In this section of the instructions the word ‘gift’ describes a transfer from one person to another either for no consideration at all or otherwise than by way of a bargain made at arm’s length. It includes gifts in settlement, see CG35700. It also includes an occasion upon which a beneficiary becomes absolutely entitled as against the trustees of a settlement, see CG37000.
Market Value
No gain/No loss transfers
Reliefs
Market Value
Because a gift is not a bargain at arm’s length, the person making the gift is treated as disposing of the asset at market value, unless it is a situation within the paragraph below headed ‘No gain/No loss transfers’.
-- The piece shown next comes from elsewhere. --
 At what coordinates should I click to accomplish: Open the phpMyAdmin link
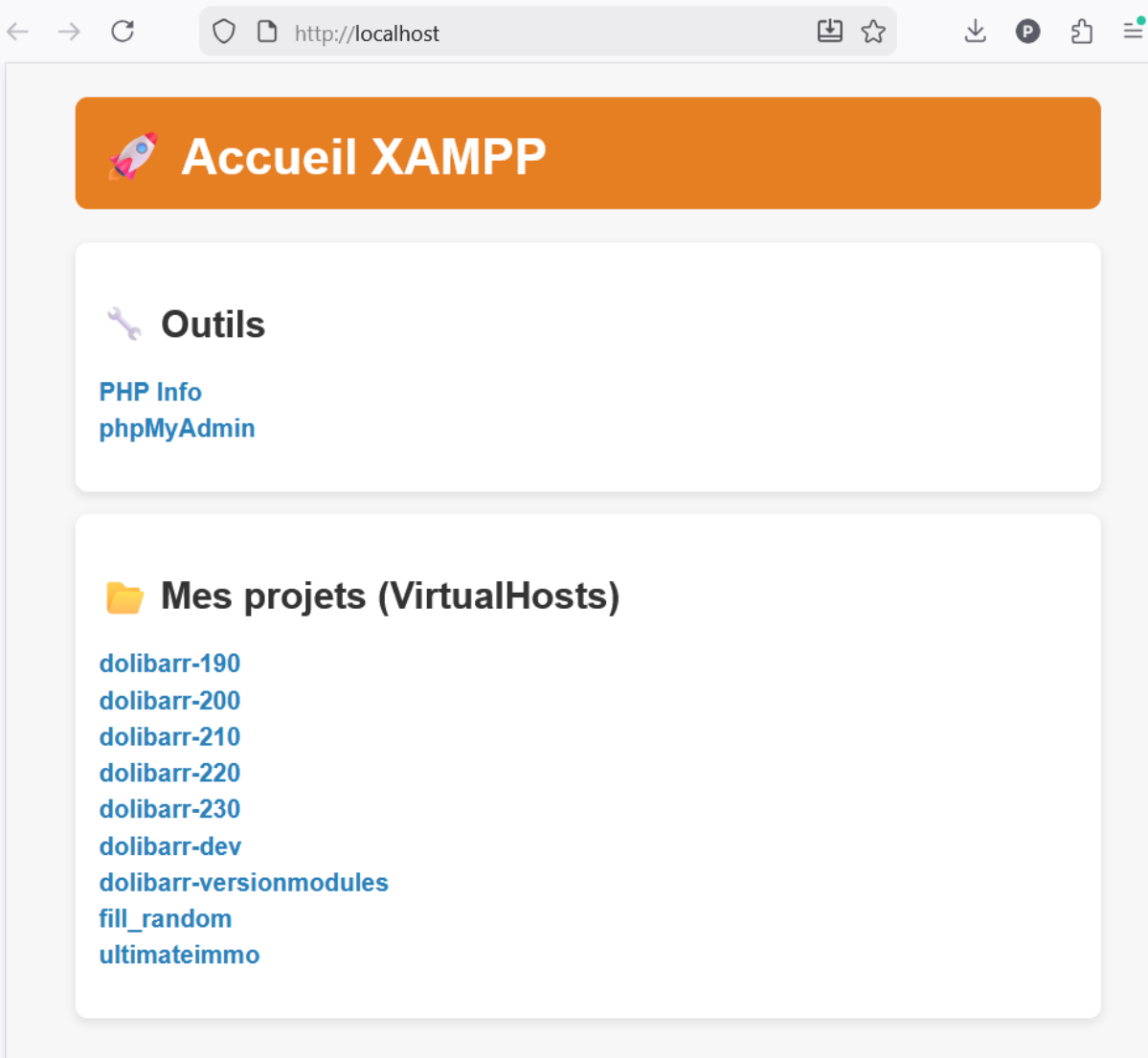177,428
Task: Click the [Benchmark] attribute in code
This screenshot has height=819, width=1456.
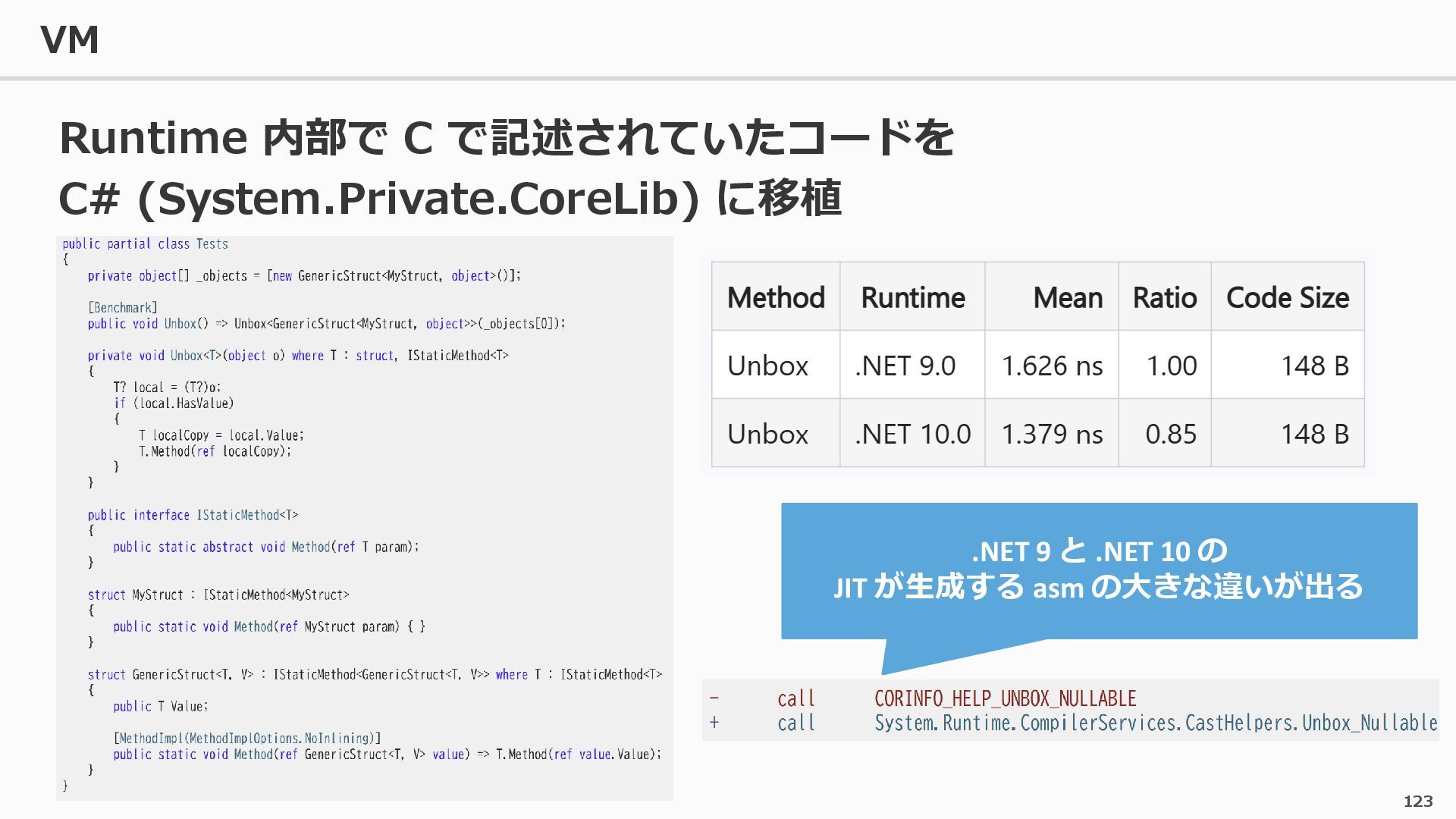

The person acquiring the gift is treated as acquiring the asset at its market value at the time of disposal.
CG16330+ tells you about market value.
CG14540 tells you about bargains which are not at arm’s length.
If you need help about
- the time of disposal of an asset for Capital Gains Tax purposes, see CG14250P and CG35700
- gifts of copyright and the procedures to be followed in Districts, see BIM50745
- gifts of certain important works of art, scientific collections, etc and of assets given in connection with the preservation of historic houses or of land for the public benefit, see CG73300+.
No gain/No loss transfers
Gifts to certain bodies are treated as made on a no gain/no loss basis. These are gifts to the following
- Spouses or civil partners
- Charities, registered community amateur sports clubs or specified institutions
- Employee trusts
- Housing associations
- The nation or various bodies, of assets considered to be national heritage
If the transfer is an outright gift or for a consideration less than the allowable expenditure within TCGA92/S38, it is treated as a transaction producing neither gain nor loss. For other disposals the market value rule is suspended and only the actual consideration is taken into account.
Reliefs
The most common form of relief which is available in cases involving gifts is hold-over relief. The rules for hold-over relief changed with effect from 14 March 1989 and the instructions at CG66880+ tell you how to deal with claims to hold-over relief for business assets under the revised rules. If you are dealing with a gift before that date, you will find a summary of the previously applicable rules at CG66881.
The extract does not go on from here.